Bouteflika s’attaque à l’Armée

Assassinat des moines de Tibhirine

Bouteflika s’attaque à l’Armée


Le Matin, 28 mars 2004

En déclarant sur la chaîne LCI à propos de l’assassinat des moines de Tibhirine que « toute vérité n’est pas bonne à dire à chaud », le chef de l’Etat sortant renforce les doutes des proches des sept trappistes assassinés à Médéa dans la nuit du 26 au 27 mars 1996. A leur demande, en effet, une information judiciaire a été ouverte par le parquet de Paris au mois de février dernier. Les plaignants se disent, plus de sept ans après le drame, n’être plus convaincus « par la thèse algérienne autour de ces assassinats » qui attribue cet acte au GIA. Ils pensent que les services de sécurité algériens ont, pour les besoins de cette opération, manipulé les membres de ce groupe armé.
Par sa déclaration, Abdelaziz Bouteflika non seulement n’épouse pas la version officielle sur cette affaire, mais en plus apporte de l’eau au moulin de Mohamed Tigha, un ancien lieutenant de l’ANP.
Ce dernier avait affirmé dans l’édition du 24 décembre 2002 du journal Libération que l’armée était impliquée dans l’enlèvement des sept moines et leur assassinat.
Car à cette question de LCI, le Président-candidat aurait pu se contenter de renvoyer son interlocuteur aux déclarations des autorités algériennes à l’époque, au lieu de laisser entendre que l’affaire des moines n’a pas révélé tous ses secrets.
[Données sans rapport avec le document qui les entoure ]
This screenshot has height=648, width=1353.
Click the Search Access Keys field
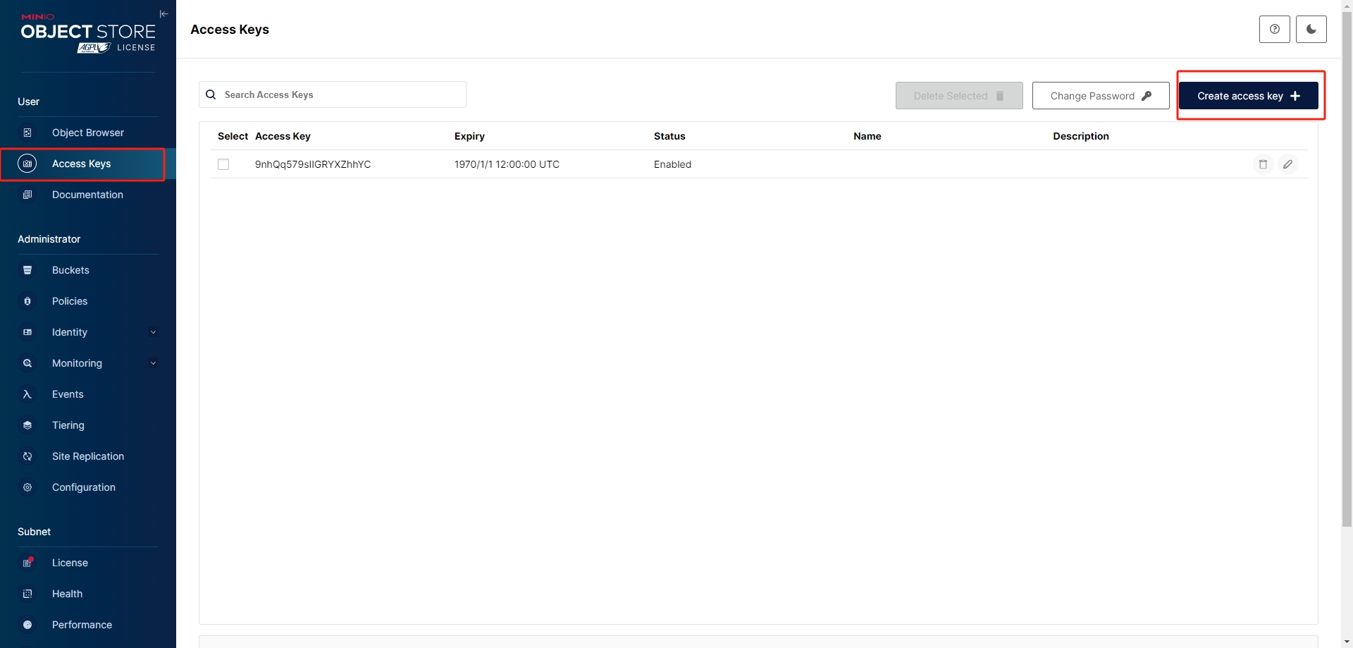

Pourtant Ali Benhadjar, ancien bras droit de Sayeh Attia, « émir » en 1993 du GIA, accrédite lui-même la thèse d’un enlèvement sur fond de guerre intestine entre les différents chefs de ce groupe terroriste. Il raconte que Sayeh Attia s’est présenté le 23 décembre 1993 aux portes du monastère pour « demander aux pères de ne pas convertir au christianisme les gens d’ici et de ne pas refuser de soigner les malades et blessés du GIA » en contrepartie de quoi ils seront épargnés. Cet engagement a été respecté, selon lui, jusqu’à ce que Djamel Zitouni eût l’idée d’opérer un grand coup médiatique susceptible de propulser le GIA au-devant de la scène internationale. Cette version est la seule qui tient la route, avait estimé à l’époque l’archevêque d’Alger Henri Teissier. « Je tiens à préciser que celui qui a donné les informations les plus claires est Benhadjar qui était lui-même dans la région en contact avec les différents groupes terroristes », déclare-t-il au journal Libération à la suite de la publication du témoignage de Mohamed Tigha.
Dans un entretien accordé à notre journal au mois de février dernier, l’ancien chef de gouvernement Sid-Ahmed Ghozali explique bien la politique du chef de l’Etat sortant envers l’institution militaire.
Il pense que l’histoire du « Qui tue qui ? » est une tentative de déstabilisation des militaires. « Là c’est la méthode indirecte, et il existe des méthodes plus directes. C’est-à-dire livrer les militaires à la vindicte populaire. Il en avait les moyens. Ce qui a été fait contre Nezzar participe de la déstabilisation. A travers lui, on a visé l’institution militaire. Bouteflika a voulu signifier aux militaires qu’il peut leur faire mal. » En agissant de la sorte, le Président-candidat a joué sa plus importante carte. A savoir si c’est la carte gagnante.
Nissa H.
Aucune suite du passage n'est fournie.